00:14:49.620 There are a few more LLDB commands that will be useful. 'bt' can show the backtrace, and we can pass a number of frames as an argument, for example 'bt 7' will show seven frames. If we want to navigate to a specific frame, we can use 'f number', and this will jump us to that designated frame.
00:15:14.520 In this instance, we can observe that this has to do with assertions only being called in debug mode. The person who filed this bug was running Ruby with debug mode enabled, making that assertion the breaking point.
00:15:37.320 The last two LLDB commands we must remember are 'up' and 'down', which shift us up or down a frame, respectively. LLDB helpers defined in 'mlodbc Ruby' can be particularly beneficial. One notably useful command is 'rp', which prints Ruby objects.
00:15:57.840 If you have some Ruby integer, for example, named 'two', with a value of two, simple printing that integer in LLDB wouldn’t yield helpful results. However, calling 'rp' on it would provide the Ruby value—much more informative for debugging purposes.
00:16:22.320 One final tip is to utilize 'rb_bug' if you're repeatedly using LLDB and want to avoid past points you already examined; 'rb_bug' takes you directly there so you won’t have to reset multiple breakpoints.
00:16:45.180 Some folks may not enjoy debugging, and I completely understand that.
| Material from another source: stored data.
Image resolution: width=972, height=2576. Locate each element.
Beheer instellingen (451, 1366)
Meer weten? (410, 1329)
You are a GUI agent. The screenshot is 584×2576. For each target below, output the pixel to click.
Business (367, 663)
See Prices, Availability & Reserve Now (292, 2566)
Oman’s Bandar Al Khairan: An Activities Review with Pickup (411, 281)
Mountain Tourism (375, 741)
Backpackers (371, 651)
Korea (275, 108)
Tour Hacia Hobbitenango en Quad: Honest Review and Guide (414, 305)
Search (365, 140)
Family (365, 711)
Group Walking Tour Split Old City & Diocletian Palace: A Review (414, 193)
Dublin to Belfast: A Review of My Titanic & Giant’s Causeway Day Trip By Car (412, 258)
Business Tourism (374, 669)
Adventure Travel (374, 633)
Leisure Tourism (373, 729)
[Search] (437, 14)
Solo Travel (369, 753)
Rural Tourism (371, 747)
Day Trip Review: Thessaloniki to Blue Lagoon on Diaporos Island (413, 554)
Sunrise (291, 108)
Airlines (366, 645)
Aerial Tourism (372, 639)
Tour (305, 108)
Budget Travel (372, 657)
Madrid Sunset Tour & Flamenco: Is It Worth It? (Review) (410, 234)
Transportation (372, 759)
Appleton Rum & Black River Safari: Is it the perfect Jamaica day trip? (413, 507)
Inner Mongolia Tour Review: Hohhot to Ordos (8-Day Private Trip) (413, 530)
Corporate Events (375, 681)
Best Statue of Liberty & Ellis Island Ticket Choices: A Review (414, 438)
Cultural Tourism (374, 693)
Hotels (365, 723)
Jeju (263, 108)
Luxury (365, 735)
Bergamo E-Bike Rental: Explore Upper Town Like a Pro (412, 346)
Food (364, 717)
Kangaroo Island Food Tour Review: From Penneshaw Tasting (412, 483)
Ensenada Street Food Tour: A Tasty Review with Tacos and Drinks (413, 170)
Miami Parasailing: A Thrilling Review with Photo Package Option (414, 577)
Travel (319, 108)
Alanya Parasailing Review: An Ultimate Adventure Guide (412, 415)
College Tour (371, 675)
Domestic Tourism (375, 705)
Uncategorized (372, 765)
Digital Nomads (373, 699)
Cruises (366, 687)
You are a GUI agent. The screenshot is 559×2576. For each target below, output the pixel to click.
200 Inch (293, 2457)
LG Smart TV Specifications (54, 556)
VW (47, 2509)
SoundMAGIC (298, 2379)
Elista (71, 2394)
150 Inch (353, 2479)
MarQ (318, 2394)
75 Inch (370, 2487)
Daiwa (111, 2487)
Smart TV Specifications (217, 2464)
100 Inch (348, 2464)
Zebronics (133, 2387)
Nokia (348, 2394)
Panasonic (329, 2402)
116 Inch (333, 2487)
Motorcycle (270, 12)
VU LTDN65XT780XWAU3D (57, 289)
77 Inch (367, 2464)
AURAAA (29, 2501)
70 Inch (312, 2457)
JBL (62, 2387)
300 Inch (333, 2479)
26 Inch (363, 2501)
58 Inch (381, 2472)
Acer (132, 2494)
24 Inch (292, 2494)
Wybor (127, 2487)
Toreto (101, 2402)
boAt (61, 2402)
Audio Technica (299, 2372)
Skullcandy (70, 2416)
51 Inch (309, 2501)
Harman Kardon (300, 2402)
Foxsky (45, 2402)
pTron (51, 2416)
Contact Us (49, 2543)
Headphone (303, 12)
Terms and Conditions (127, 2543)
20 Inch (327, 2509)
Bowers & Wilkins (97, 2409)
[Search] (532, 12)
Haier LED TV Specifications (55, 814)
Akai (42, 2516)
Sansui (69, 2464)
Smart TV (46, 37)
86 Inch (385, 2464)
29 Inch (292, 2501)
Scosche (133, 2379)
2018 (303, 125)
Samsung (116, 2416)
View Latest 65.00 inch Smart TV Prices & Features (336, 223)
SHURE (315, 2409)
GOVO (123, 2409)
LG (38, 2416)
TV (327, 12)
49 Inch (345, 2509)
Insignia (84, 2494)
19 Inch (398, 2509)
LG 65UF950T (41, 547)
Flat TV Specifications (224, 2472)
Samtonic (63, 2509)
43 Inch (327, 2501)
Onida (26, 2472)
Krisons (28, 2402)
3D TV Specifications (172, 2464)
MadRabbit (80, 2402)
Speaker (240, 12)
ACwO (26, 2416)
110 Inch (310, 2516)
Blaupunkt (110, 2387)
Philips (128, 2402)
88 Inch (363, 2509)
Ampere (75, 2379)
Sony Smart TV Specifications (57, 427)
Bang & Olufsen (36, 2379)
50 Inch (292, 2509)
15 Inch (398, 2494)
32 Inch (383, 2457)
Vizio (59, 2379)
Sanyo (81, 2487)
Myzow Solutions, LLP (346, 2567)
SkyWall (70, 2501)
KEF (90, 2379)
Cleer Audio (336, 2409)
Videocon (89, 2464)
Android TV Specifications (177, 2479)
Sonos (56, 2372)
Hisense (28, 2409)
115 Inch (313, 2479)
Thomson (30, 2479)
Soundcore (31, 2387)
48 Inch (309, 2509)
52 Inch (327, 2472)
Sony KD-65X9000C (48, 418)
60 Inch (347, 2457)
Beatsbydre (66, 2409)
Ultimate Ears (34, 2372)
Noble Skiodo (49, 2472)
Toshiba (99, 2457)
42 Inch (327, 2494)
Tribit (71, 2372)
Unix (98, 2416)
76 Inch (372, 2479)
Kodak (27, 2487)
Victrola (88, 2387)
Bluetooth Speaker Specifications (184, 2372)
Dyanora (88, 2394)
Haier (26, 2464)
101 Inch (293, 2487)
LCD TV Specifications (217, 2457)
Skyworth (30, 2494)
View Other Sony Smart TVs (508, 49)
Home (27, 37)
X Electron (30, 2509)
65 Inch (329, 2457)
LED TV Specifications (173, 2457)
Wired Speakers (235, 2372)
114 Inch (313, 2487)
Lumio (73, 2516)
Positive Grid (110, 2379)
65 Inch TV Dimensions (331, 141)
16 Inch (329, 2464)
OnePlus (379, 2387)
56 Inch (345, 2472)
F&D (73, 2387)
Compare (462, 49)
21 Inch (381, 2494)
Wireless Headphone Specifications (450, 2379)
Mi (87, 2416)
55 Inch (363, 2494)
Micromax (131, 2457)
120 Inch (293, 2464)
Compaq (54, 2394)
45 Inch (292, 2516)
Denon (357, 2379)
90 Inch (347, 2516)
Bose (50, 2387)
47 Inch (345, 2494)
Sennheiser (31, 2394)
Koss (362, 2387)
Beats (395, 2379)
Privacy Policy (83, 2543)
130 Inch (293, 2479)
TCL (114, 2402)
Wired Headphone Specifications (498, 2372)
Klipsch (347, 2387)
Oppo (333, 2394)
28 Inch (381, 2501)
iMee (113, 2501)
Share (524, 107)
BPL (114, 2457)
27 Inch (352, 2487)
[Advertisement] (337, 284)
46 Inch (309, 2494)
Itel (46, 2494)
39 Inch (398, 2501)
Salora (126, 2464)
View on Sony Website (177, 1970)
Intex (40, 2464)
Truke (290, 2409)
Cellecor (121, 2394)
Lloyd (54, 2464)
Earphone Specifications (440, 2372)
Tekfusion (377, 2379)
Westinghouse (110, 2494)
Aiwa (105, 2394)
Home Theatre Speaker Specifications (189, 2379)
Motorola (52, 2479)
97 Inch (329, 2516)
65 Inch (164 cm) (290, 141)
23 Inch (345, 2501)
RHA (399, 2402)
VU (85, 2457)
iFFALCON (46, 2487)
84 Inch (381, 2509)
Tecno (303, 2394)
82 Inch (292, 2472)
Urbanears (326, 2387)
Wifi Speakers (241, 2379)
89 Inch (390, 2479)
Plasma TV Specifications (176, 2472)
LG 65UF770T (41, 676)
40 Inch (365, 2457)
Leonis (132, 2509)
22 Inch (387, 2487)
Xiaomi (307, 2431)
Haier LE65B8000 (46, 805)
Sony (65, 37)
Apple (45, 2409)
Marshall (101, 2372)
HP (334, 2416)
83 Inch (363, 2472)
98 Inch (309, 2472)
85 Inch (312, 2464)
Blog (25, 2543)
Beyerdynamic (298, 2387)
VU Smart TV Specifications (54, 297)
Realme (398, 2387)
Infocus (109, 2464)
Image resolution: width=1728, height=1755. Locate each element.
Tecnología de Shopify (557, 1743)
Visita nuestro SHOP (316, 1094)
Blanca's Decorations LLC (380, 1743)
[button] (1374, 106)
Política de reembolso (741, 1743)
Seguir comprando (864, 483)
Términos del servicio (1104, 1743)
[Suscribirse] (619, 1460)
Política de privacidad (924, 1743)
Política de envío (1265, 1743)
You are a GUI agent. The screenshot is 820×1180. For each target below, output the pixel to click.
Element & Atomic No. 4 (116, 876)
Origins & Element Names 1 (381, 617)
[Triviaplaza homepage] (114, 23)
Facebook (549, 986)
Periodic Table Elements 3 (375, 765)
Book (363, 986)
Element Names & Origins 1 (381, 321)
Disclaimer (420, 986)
If you prefer using puts for debugging, a useful tip is to create a puts line that utilizes '__FILE__' and '__LINE__'.
00:17:07.680 This will allow you to print out something like 'array.c:1298' and then you can use it in multiple places without difficulty, yet still identify where it was triggered.
00:17:29.520 Now, moving on, we want to talk about a bug that involves supporting IPv4-mapped IPv6 addresses specifically within iPad or private. In our search for this, we find that it has to do with IP address and/or the private method.
00:17:53.520 We utilize the technique we discussed earlier by searching the method name in quotes but we find nothing regarding 'ip_addr'. If we search for the name 'private' without quotes, we are led to a Ruby file indicating a Ruby method definition.
00:18:13.880 Upon inspection, we see precisely what we should change to resolve this bug. However, it is vital to note that this is in the lib directory, where items within the lib directory differ slightly from others in the Ruby codebase.
00:18:44.400 There's a documentation page regarding making changes to standard libraries, explaining that anything within the lib directory is mirrored from a different repository. Therefore, if you'd like to modify something that resides in the lib directory, it's not done within the Ruby codebase but rather within the corresponding repository.
00:19:09.120 To conclude, I want to share a useful redirect to a gems repository. Utilizing the gems metadata through 'gem.wtf' followed by a gem name, it will take you straight from a place such as IRB to the related codebase.
00:19:29.640 That wraps up our story of three bugs, which I hope has provided greater insight into developing within CRuby.
00:19:50.520 If you're interested in learning more, I find these documents to be quite beneficial in explaining contributing to CRuby, how to make changes, build, test, and so on. I've also included a blog series that my colleague, Peter, wrote about C extensions, which may also help you as you learn to contribute.
00:20:02.099 Thank you so much for having me!